The Finlandia tone poem is one of the most famous orchestral works by the great Finnish composer Jean Sibelius. It was written in 1899 as the last part of a cycle of symphonic pictures dedicated to the Finnish printing festival. At the end of the 19th century there was a strong upsurge of national consciousness in Finland, which Russia tried to prevent with fierce censorship. In February 1899, Emperor Nicholas II issued a manifesto restricting the autonomy of the Principality of Finland, which in turn caused protests in Finland, especially among artists. Among those outraged by the metropolitan government’s policy was the composer Jean Sibelius, who felt it was his duty to express this protest through music. After the Song of the Athenians and Breaking of the Ice on the River Oulu (written to poet Zachris Topelius ‘s poems, which feature the leitmotif “Free was I born and free shall I die”), the composer composed an entire cycle of symphonic pictures in October, intended to be performed at the celebration in honour of the Finnish seal. The cycle includes an overture and six paintings illustrating the history and mythology of the Finnish people: “The Song of Väinämöinen”, “The Finns are Baptized by Bishop Henry”, “Duke Johan’s Court”, “The Finns in the Thirty Years’ War”, “The Great Hostility” and “Finland Awakes”. Shortly afterwards, the last picture – Finland Awakes – was reworked into a symphonic poem in its own right and was decided to be performed during the European tour of the famous Finnish composer and conductor Robert Kajanus. To circumvent Russian censorship, on the advice of his friend Karpelian, Sibelius gave the poem the title ‘Homeland’. In November 1900, he also completed work on the keyboard arrangement of the work and named it Finlandia.
The premiere was on 2 July 1900 in Helsinki with the Helsinki Philharmonic Society conducted by Robert Kajanus. The patriotic character of the work is particularly evident in Sibelius’s original concerts in the summer of 1904, held in the Baltic suburbs of the Russian Empire – in Riga and Reval (Tallinn). In the programmes there, Finlandia appeared under the name Impromptu, but as the composer recalled, ‘most of the audience understood what he meant’. Sibelius’s contemporaries argued that Finlandia contributed more to the success of the liberation struggle than thousands of speeches and pamphlets. In February 1901, Kajanus was already conducting the symphonic poem under its new title, which has survived to this day.

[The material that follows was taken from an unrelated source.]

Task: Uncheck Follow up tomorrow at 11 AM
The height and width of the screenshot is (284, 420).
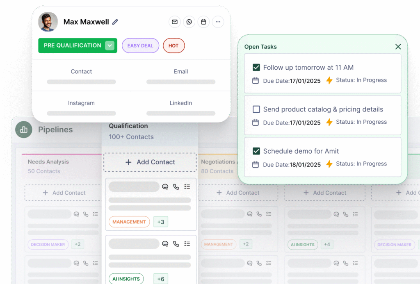Action: pyautogui.click(x=256, y=68)
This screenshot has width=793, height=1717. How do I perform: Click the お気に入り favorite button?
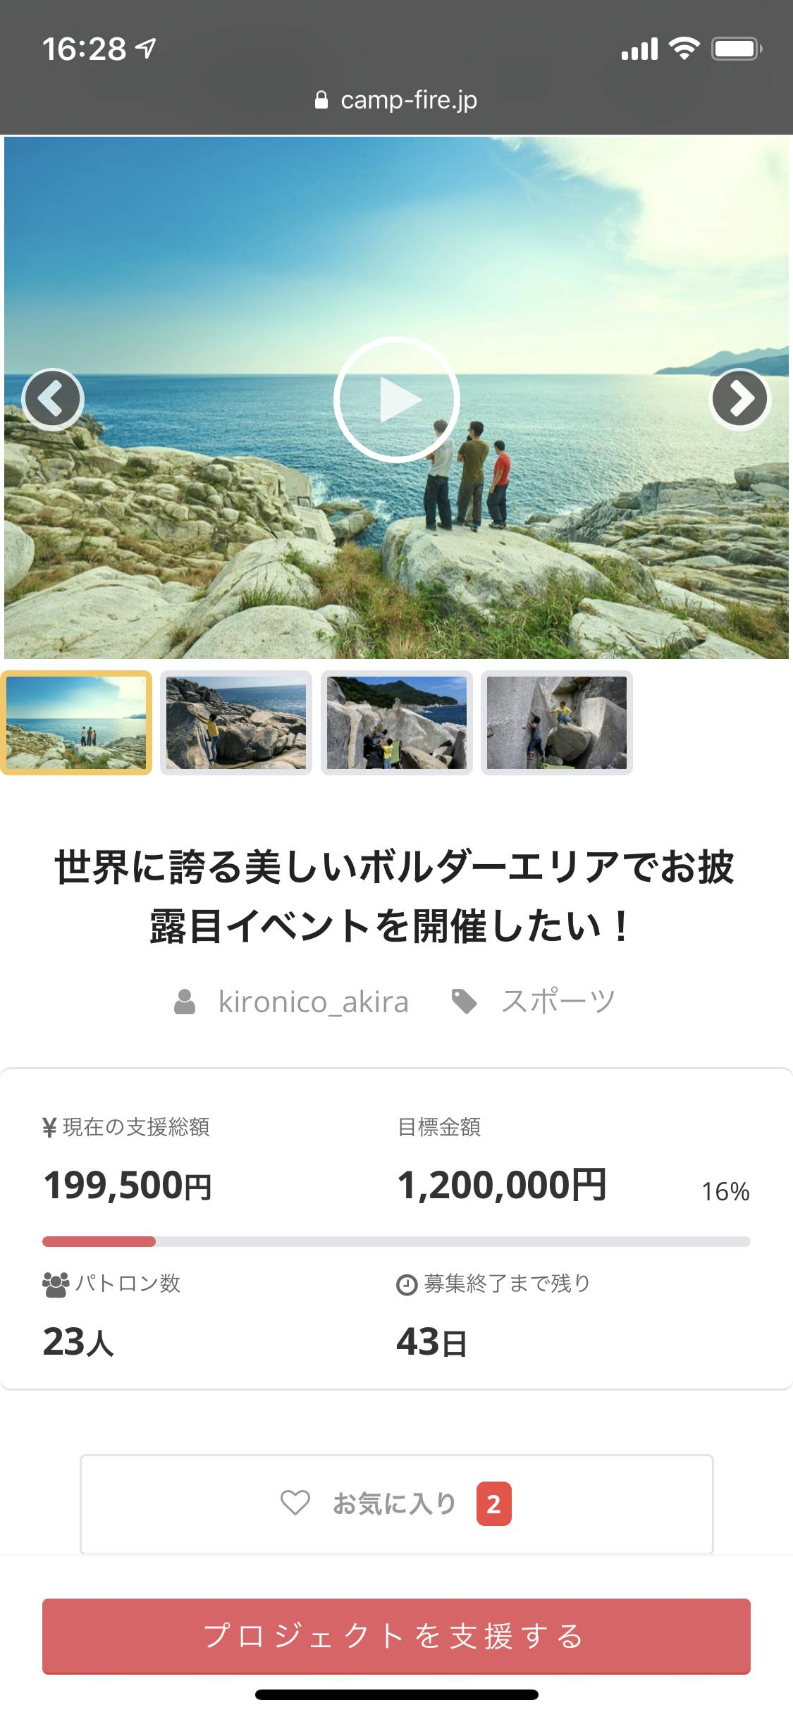point(396,1504)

A new, improved version of the music was soon published, and in 1911 the revised Historical Pictures, in which Finlandia was included again, appeared as an orchestral suite. Sibelius continued to work on this suite until February 1921, but Finlandia became widely known as a stand alone work. It was also adapted for military orchestra in 1909, for chorus and orchestra in England in 1925, and even for a marimba ensemble in 1940. Numerous songs have been written to the lilting music of the poem’s final section, known as the ‘Hymn of Finland’, the content of which has nothing to do with Sibelius’s homeland. Lyrics were also composed in Finland itself, and in 1937, the now 70-year-old Sibelius received in the mail a text written by the tenor Väinee Sola. On the basis of Sola’s text he wrote a choral version of the Finnish National Anthem.

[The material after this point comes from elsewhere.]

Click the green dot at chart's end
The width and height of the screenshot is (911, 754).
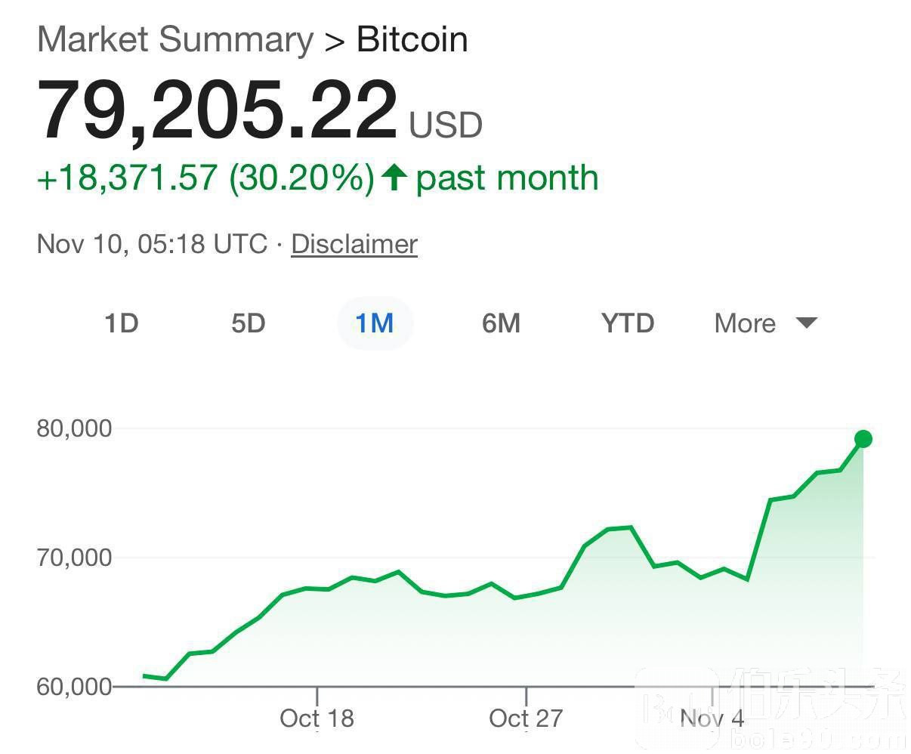pos(863,439)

Sibelius’s poem is relatively short, but leaves the impression of a grand epic fresco. This is enhanced not only by the composition of the orchestra with three trumpets and sonorous percussion, but also by the very nature of the themes, which could be taken for authentic folk melodies. They are, however, original – there is not a single folk quote in them. “The thematic material on Finlandia belongs to me from beginning to end,” Sibelius says.
Although this work did not become Finland’s official anthem, it is widely known in the country. Interestingly, the current anthem of the separatist republic of Biafra, which existed in the 1960s on the territory of Nigeria, was built on the music of “Finlandia”. Sibelius himself, although he appreciates “Finlandia” as a “good composition”, does not single it out among his other works. As early as 1911 he marveled: ‘Everybody (except the critics) raves about this composition, which is insignificant in comparison with my other works’. And Sibelius’s private secretary, Santeri Levas, noted that if in a letter sent to Sibelius asking for his autograph only Finlandia and Sad Waltz were mentioned as his works, then in his eyes the author of the letter did not seem to be a serious music connoisseur.